A different story for hospitals

On the hospital side, CMS can be expected to undertake “an acceleration of enforcement and rulemaking,” Donahue said.

“They’re going to do more than guidance [for] hospitals,” he added.

One comment in a fact sheet about the executive order could be interpreted as setting the stage for the addition of quality metrics to price transparency files, although it’s not clear whether that’s what Trump meant in emphasizing that the EO was written with consumers in mind.

“They’ll be able to check [prices], compare them, go to different locations, so they can shop for the highest-quality care at the lowest cost,” Trump said, as quoted in the fact sheet. “And this is about high-quality care. You’re also looking at that.

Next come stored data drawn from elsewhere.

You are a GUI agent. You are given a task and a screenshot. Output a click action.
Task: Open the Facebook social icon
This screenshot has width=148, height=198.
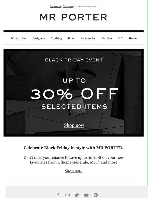point(58,195)
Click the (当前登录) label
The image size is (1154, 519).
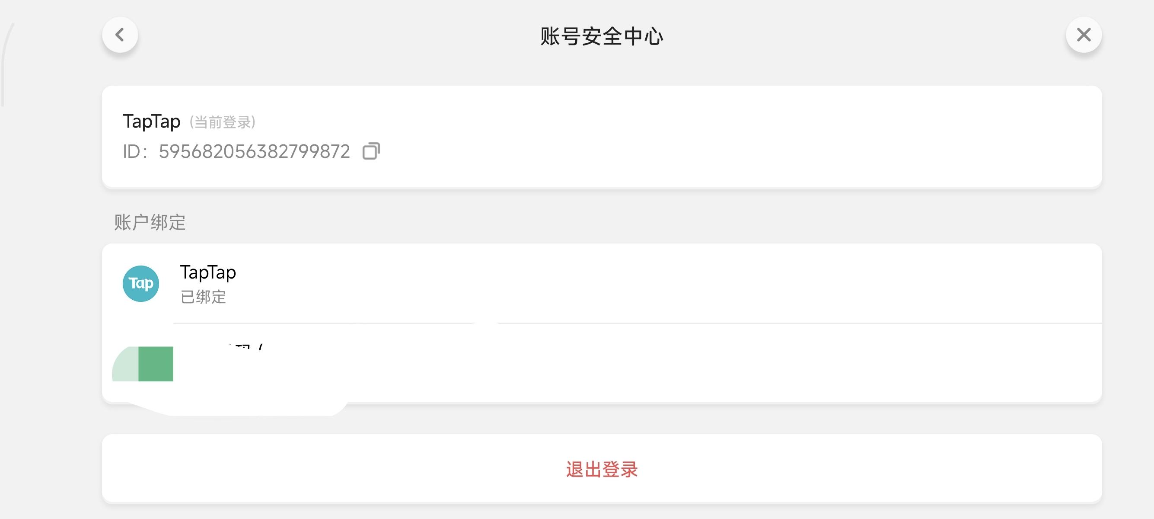(223, 122)
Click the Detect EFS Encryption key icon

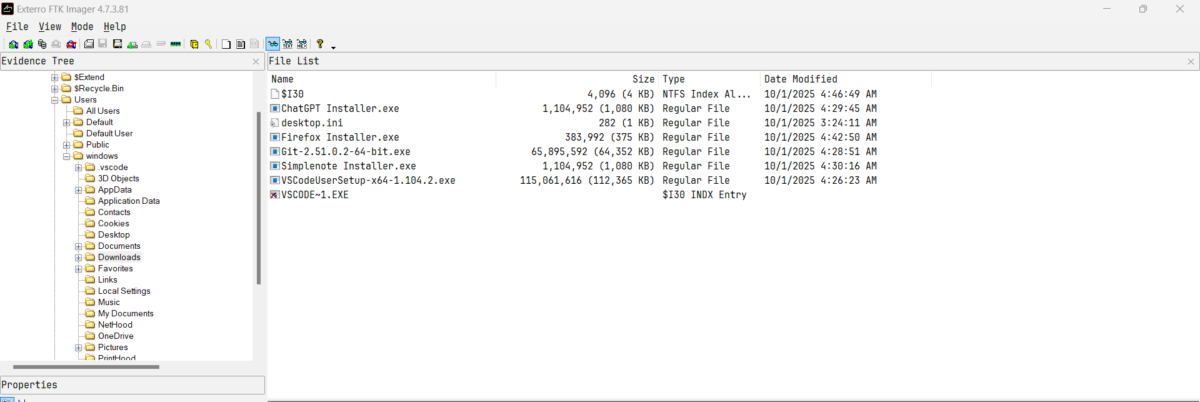[208, 44]
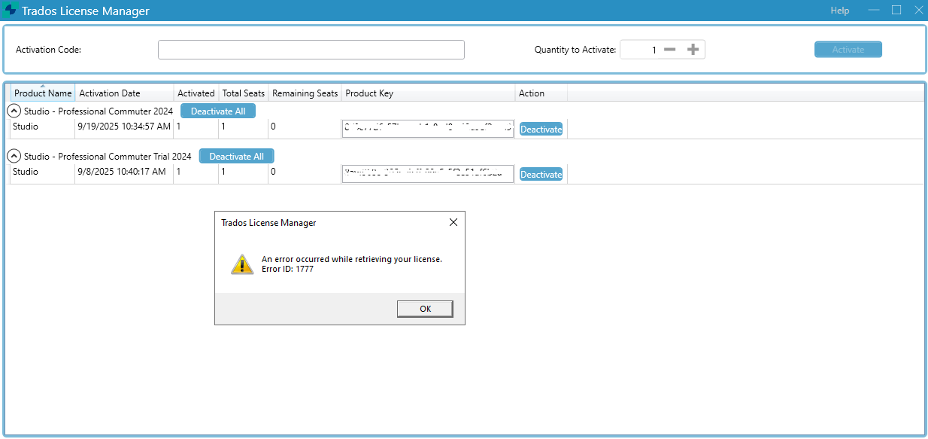
Task: Click the Remaining Seats column header
Action: [304, 93]
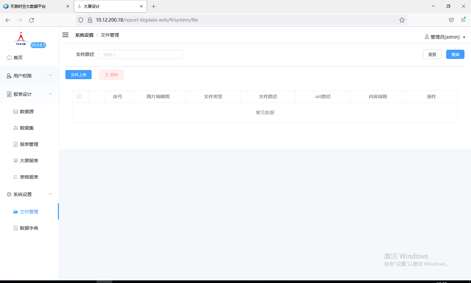
Task: Click the 文件上传 button
Action: (79, 75)
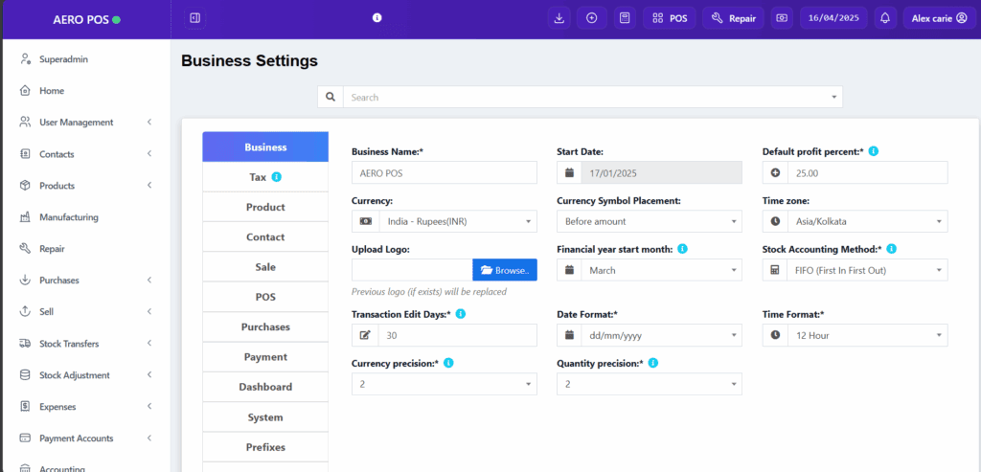
Task: Click the info icon beside Default profit percent
Action: [x=874, y=151]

“You’re looking at comparisons between talents, which is very important. And then you’re also looking at cost. And, in some cases, you get the best doctor for the lowest cost.”

Wisniewski said CMS most likely is a long way from requiring quality information to be included in machine-readable files.

“We don’t see any indication at this time of CMS actually sitting there and telling hospitals and payers they have to layer in quality data,” he said.

Next horizons

Among the most noteworthy parts of the EO, Wisniewski said, is the instruction for regulators to ensure that health plans post Medicare Part D drug prices, including those generated by a plan’s affiliated pharmacy benefit manager (PBM).

Insurers were supposed to include those prices in their machine-readable file, according to the initial Transparency in Coverage regulations. The Biden administration delayed implementation of that requirement to ensure there was no conflict with a 2021 provision obligating insurers to report prices to HHS, Labor and Treasury.

Although CMS issued a 2023 determination that no such conflict was evident, the administration did not apply the drug-pricing transparency requirement.

“The Biden administration was sued in 2023 for not enforcing the prescription drug transparency requirements,” states the fact sheet for the new EO, referring to litigation brought by a group called the Foundation for Government Accountability. “The Trump administration will work to hold health plans accountable for making drug prices transparent.”

Congress could expand price transparency by passing provisions of the Lower Costs, More Transparency Act. In late 2023, the bill passed the House with widespread bipartisan support but did not make headway in the Senate. The transparency aspects were not the primary reason that the bill stalled, however.

The bill would have codified transparency regulations not only for hospitals and insurers but for settings such as ambulatory surgical centers, labs and imaging centers, along with PBMs.